In the forum thread, revise the passage that begins with the words "Yea... I got" and ends with "yesterday as well..." by writing it out again with "server" swapped for "website".

> _Provided text_
.....

I hope you drain cleaners don't leave here and go to Facebook. I don't have it, don't want it. There are enough people in this small town that know your business anyway. Guess I am just to old to accept the new tech stuff, or maybe I don't want to!!!!!!


----------



## plbgbiz (Aug 27, 2010)

Redwood said:


> I joined but I used a fake name...:laughing:


Well ain't that a hoot. An anonymous guy trying to keep his anonymous persona...anonymous.


----------



## bulldozer (Jan 11, 2009)

You can take this forum in many ways. I personally like it. Yes, theres some ball busting going on, inflated egos, and down right sarcasm. But thats just the real world. Its human nature especially among trades people to be sarcastic and competitive. Im going to come out of the closet! Im not a plumber, started drain cleaning several years ago, and have never installed a got water tank. But, i have 25+ years of underground piping experience mostly in sewer and water, been self employed most of my adult life, and love competition on a fair and level playing field. I have made many friends here many who i talk to regulary of line, see once a year, asked and learned many things i never new, and mentored a few! I wouldnt trade those relationships for the world! Sit back, relax. And enjoy the wealth of knowledge you can absorb by dropping your egos and learn from some of the best men and women in the trades who are kind enough to share their knowledge! Happy New Years brothers and sisters and i look forward to you educating me for years to come.


----------



## cable or root (Oct 7, 2015)

IT'S ALIVE!!!!!!And appearently uncensored!

http://draincleaningforum.com/forum.php


----------



## Redwood (Sep 8, 2008)

cable or root said:


> IT'S ALIVE!!!!!!And appearently uncensored!


Yea... I got on there for the first time in forever the past couple of days...

The server is slow as all hell though but it seems to be working...:thumbup:

I got on there with the iPhone yesterday as well...

Looks like they have been fixing things...


----------



## fixitright (Jan 5, 2012)

I b happy
It be slow

Beats nothing at all.


----------



## Flyout95 (Apr 13, 2012)

Seems like a lot of east coast west coast drama on that site.


----------



## fixitright (Jan 5, 2012)

I'm in the middle coast


----------



## Drain Pro (Nov 3, 2013)

I've never really noticed much drama there. 


Sent from my iPhone using Tapatalk


----------



## fixitright (Jan 5, 2012)

Drain Pro said:


> I've never really noticed much drama there.
> 
> 
> Sent from my iPhone using Tapatalk


Were a bit more laid back group here.

The trends and new fads (some more ridiculous than others) come and
go on the coasts. We chuckle at some and take heart to others.

It's all good.


----------



## plbgbiz (Aug 27, 2010)

Flyout95 said:


> Seems like a lot of east coast west coast drama on that site.


Is the Red River a coast? Maybe I am coastal.


----------



## Redwood (Sep 8, 2008)

.....

> _Supplied material_
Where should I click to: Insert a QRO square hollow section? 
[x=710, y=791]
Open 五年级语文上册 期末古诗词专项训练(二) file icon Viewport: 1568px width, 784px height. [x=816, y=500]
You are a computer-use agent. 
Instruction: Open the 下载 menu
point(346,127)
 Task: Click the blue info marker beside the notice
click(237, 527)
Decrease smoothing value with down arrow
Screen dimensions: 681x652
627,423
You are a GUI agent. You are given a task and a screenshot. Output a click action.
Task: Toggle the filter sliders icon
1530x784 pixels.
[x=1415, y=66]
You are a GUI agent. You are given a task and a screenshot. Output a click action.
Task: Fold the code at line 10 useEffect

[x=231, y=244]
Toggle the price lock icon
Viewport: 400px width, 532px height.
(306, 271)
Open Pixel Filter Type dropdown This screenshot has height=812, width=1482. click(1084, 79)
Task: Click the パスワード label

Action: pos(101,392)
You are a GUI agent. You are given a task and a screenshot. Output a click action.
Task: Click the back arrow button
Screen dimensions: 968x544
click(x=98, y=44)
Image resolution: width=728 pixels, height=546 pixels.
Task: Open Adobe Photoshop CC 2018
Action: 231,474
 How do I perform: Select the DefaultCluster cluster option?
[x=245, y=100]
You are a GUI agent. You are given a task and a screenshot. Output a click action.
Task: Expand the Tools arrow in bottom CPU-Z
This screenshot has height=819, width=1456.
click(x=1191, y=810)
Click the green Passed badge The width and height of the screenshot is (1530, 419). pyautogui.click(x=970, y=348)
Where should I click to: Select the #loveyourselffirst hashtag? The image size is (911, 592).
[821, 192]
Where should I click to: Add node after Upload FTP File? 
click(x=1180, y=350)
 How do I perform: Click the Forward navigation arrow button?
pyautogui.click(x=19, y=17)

.....

> _Solution below_
Yea... I got on there for the first time in forever the past couple of days...

The website is slow as all hell though but it seems to be working...:thumbup:

I got on there with the iPhone yesterday as well...